• _SUPPLIED MATERIAL_:
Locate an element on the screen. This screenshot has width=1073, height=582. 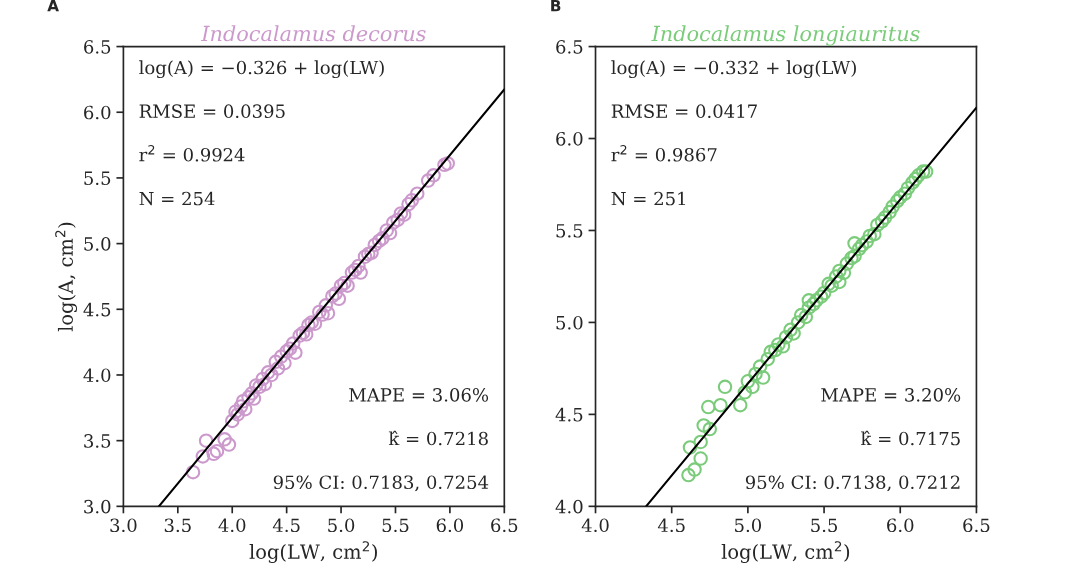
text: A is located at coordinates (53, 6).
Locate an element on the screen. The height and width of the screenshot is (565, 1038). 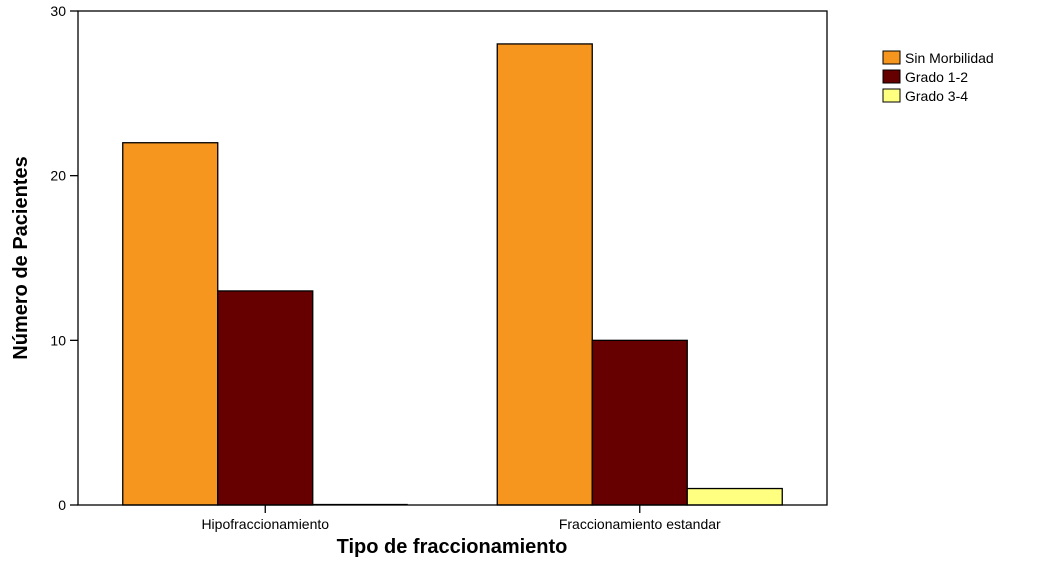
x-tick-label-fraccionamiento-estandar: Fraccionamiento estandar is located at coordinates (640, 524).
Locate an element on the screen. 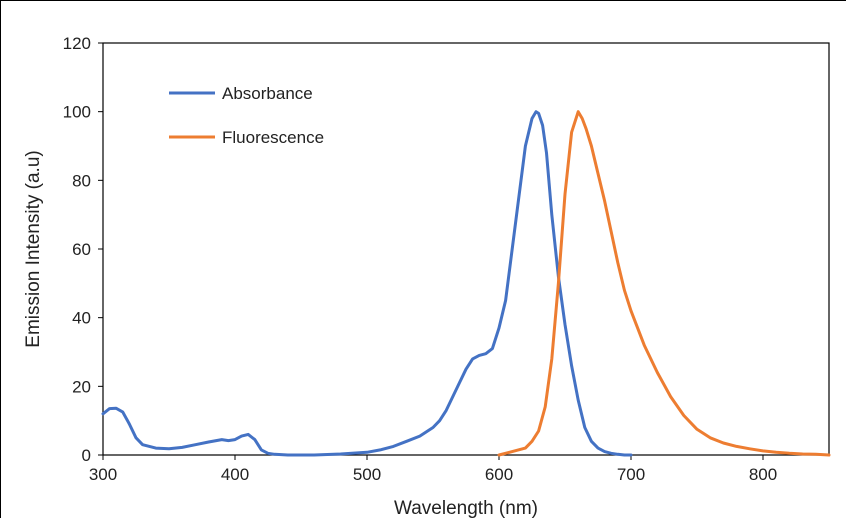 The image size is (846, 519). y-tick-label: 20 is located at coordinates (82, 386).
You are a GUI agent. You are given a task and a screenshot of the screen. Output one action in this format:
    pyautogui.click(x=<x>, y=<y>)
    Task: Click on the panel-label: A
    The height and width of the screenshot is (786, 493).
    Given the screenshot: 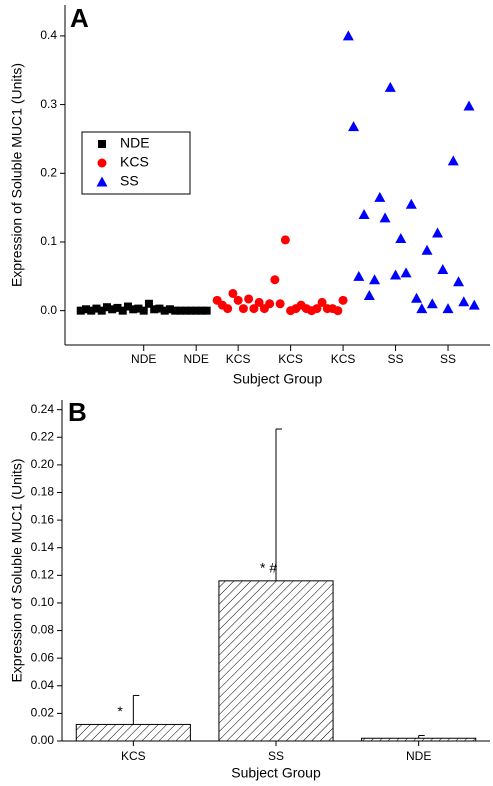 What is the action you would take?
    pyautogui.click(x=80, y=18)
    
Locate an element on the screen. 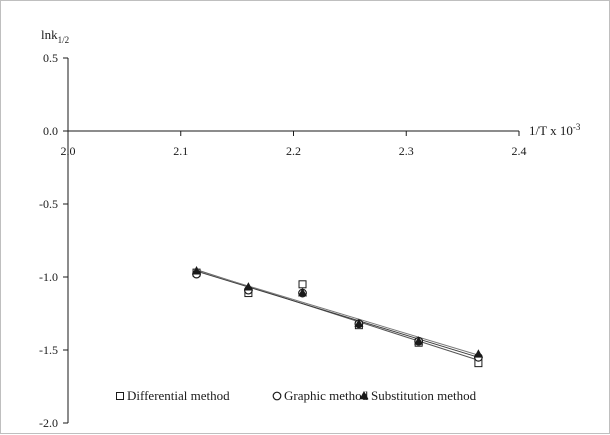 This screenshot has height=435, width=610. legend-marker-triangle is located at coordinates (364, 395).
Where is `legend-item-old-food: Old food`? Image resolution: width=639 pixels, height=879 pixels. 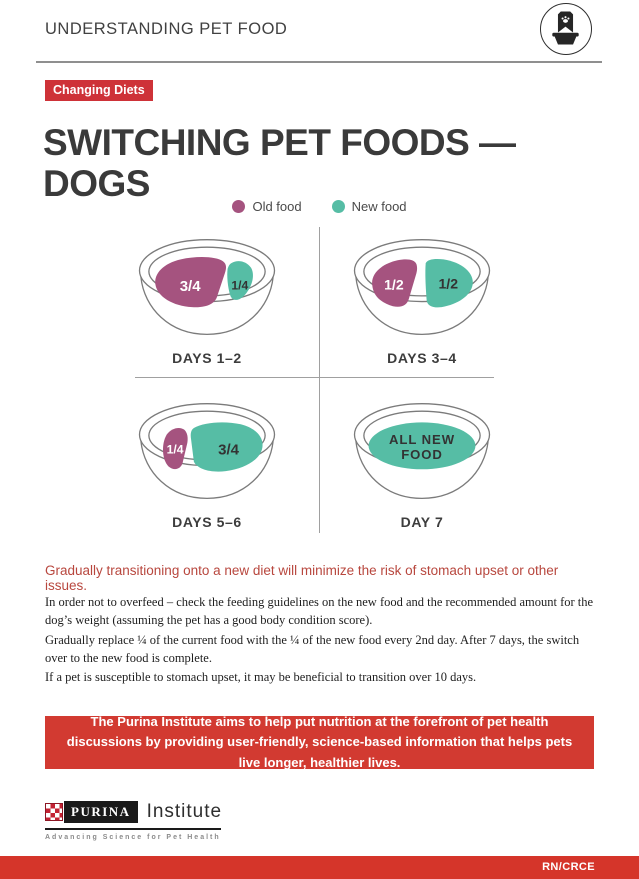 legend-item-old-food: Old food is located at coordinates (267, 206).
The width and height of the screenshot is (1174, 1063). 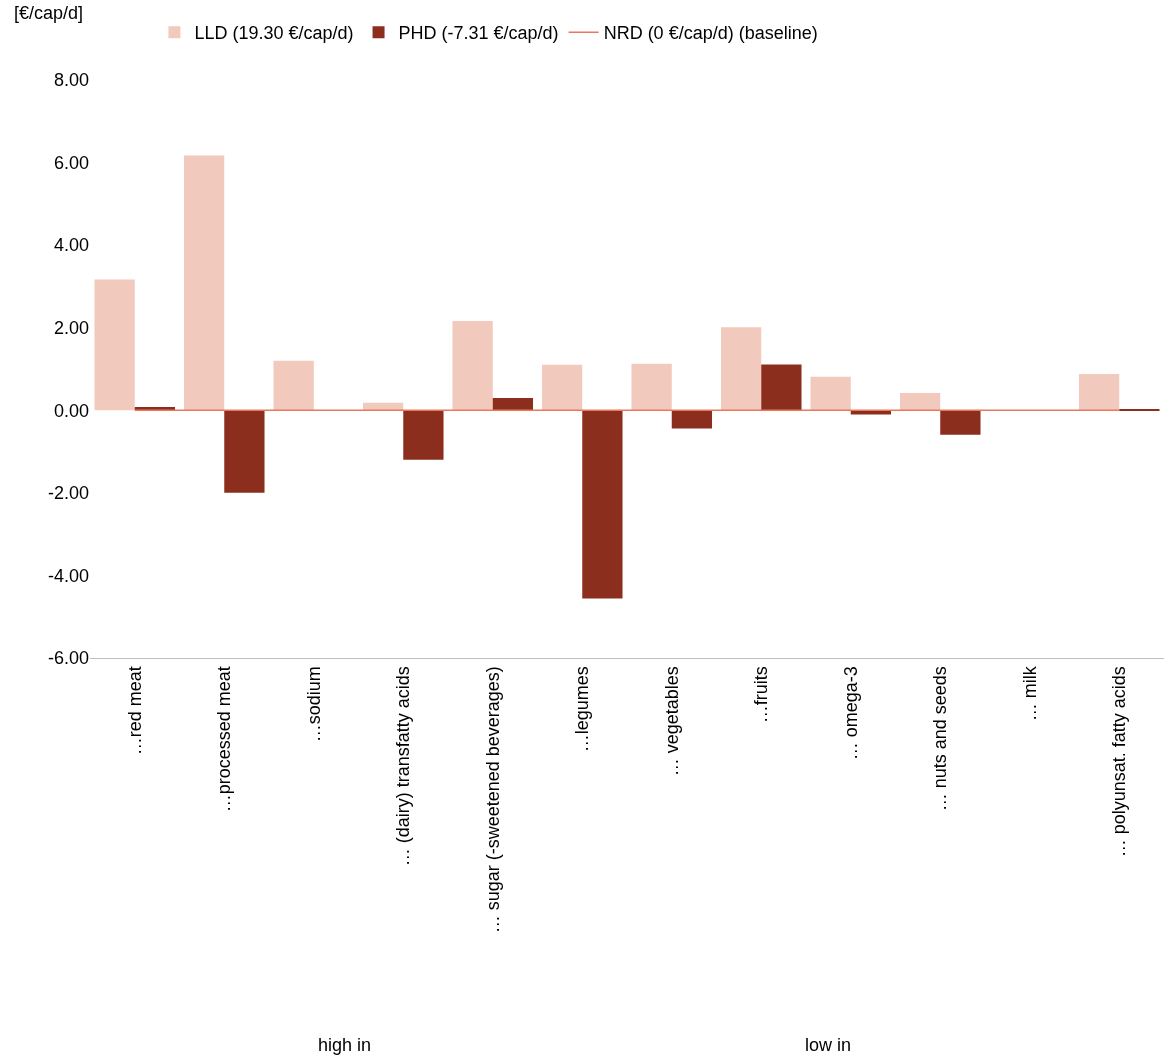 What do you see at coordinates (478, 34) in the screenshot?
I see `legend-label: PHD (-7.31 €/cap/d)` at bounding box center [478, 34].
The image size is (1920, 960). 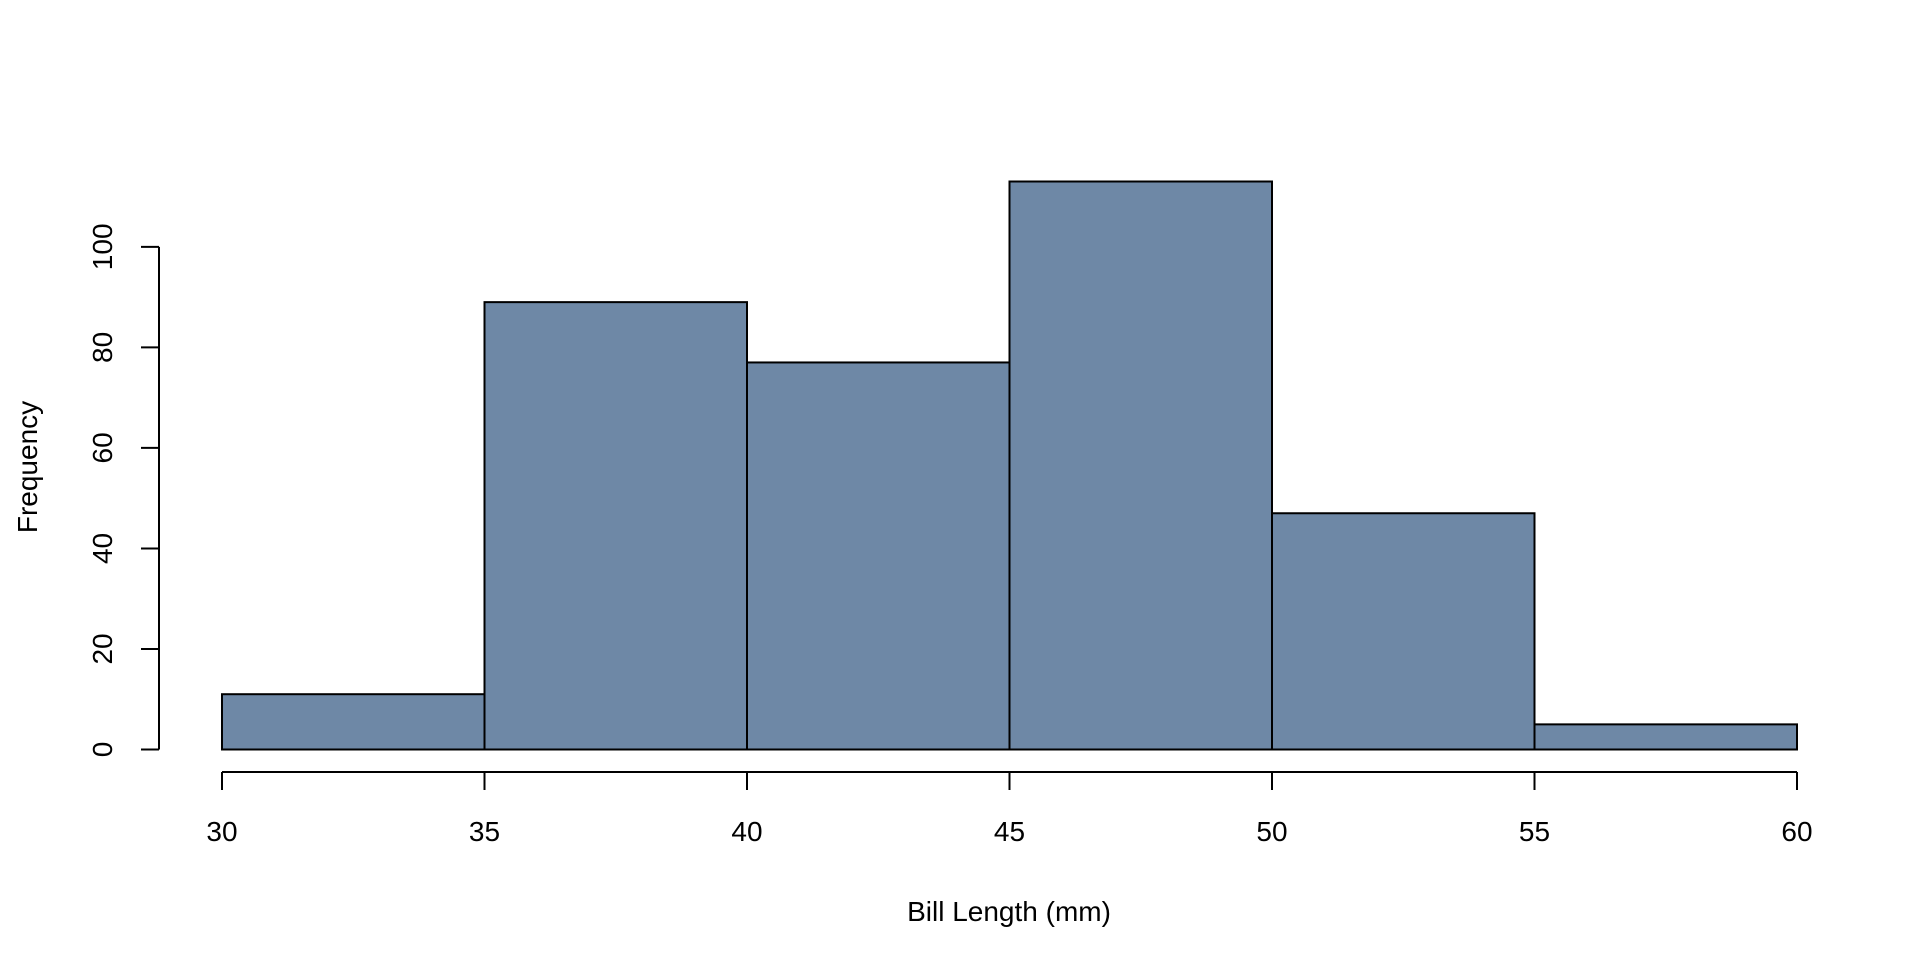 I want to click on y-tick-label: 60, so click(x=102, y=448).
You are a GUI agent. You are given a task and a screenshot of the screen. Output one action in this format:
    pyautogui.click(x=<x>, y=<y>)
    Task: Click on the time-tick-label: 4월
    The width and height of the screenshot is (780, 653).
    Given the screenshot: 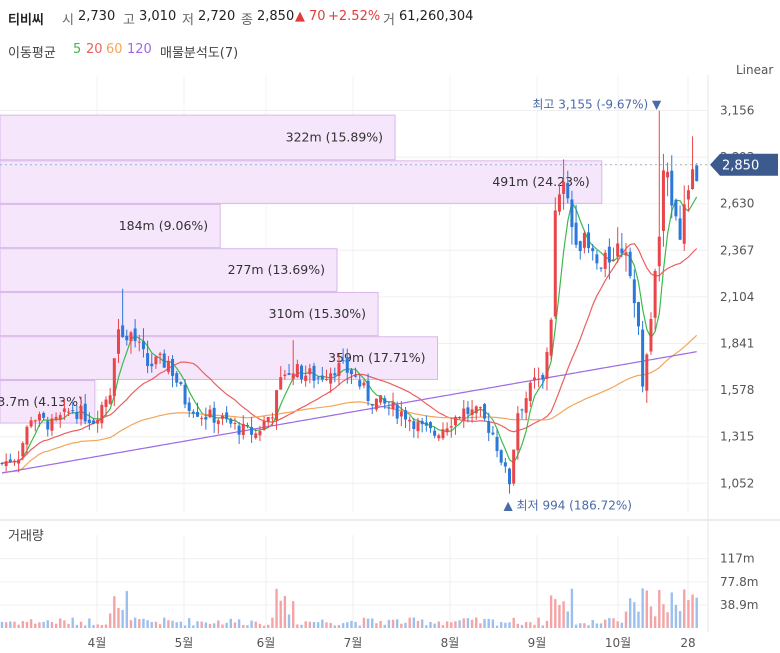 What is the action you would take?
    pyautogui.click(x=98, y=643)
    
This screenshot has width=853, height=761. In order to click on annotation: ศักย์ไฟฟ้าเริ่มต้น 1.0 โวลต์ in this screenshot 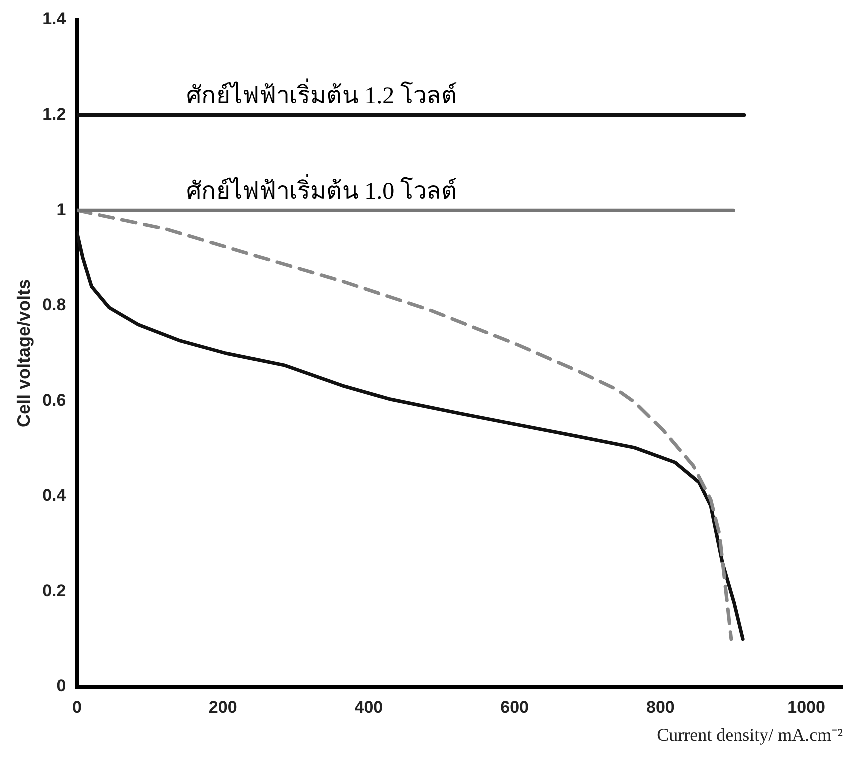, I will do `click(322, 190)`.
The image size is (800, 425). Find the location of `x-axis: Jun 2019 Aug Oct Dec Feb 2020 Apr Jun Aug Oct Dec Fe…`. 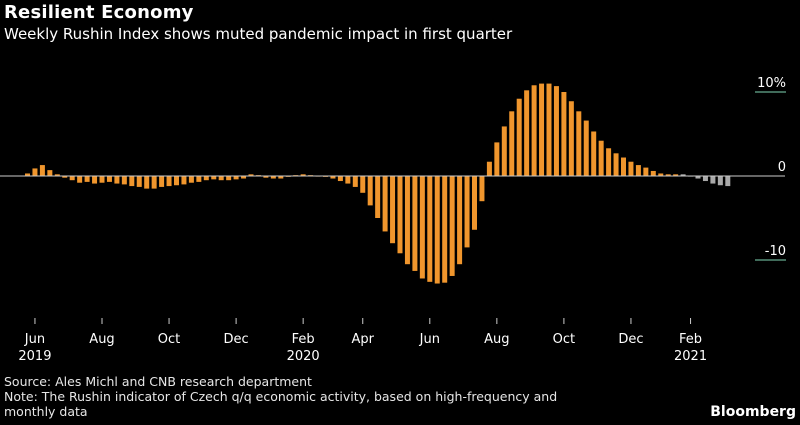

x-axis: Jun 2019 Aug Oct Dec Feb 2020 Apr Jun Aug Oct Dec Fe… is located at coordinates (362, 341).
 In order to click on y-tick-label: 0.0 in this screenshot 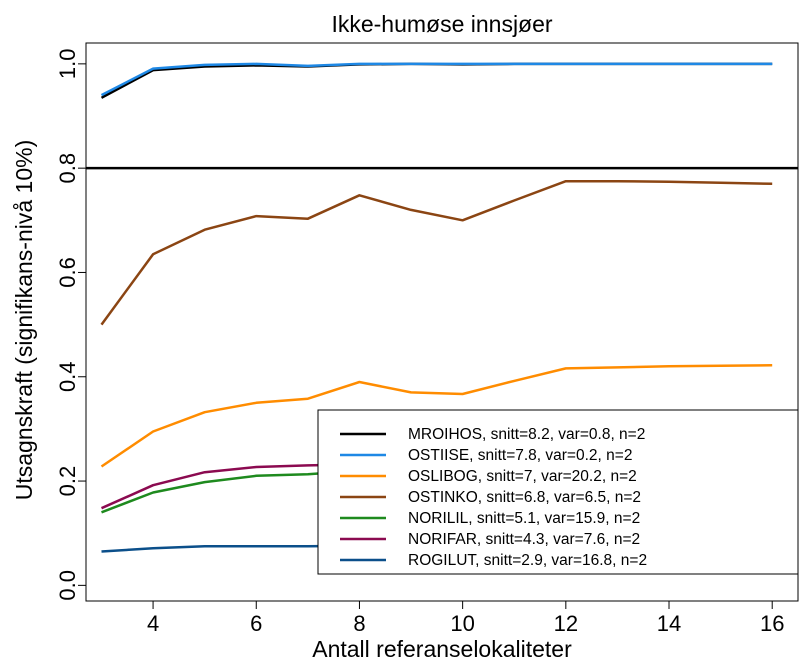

• _INSTRUCTIONS TO FOLLOW_:
Could you pull out every line of the material, from the line that contains "The image size is (800, 425)." through the last line, keeping both ends and leaving out the pictures?

• _WRITTEN SOLUTION_:
The image size is (800, 425). Find the location of `x-axis: Jun 2019 Aug Oct Dec Feb 2020 Apr Jun Aug Oct Dec Fe…`. 

x-axis: Jun 2019 Aug Oct Dec Feb 2020 Apr Jun Aug Oct Dec Fe… is located at coordinates (362, 341).
 In order to click on y-tick-label: 0.0 in this screenshot 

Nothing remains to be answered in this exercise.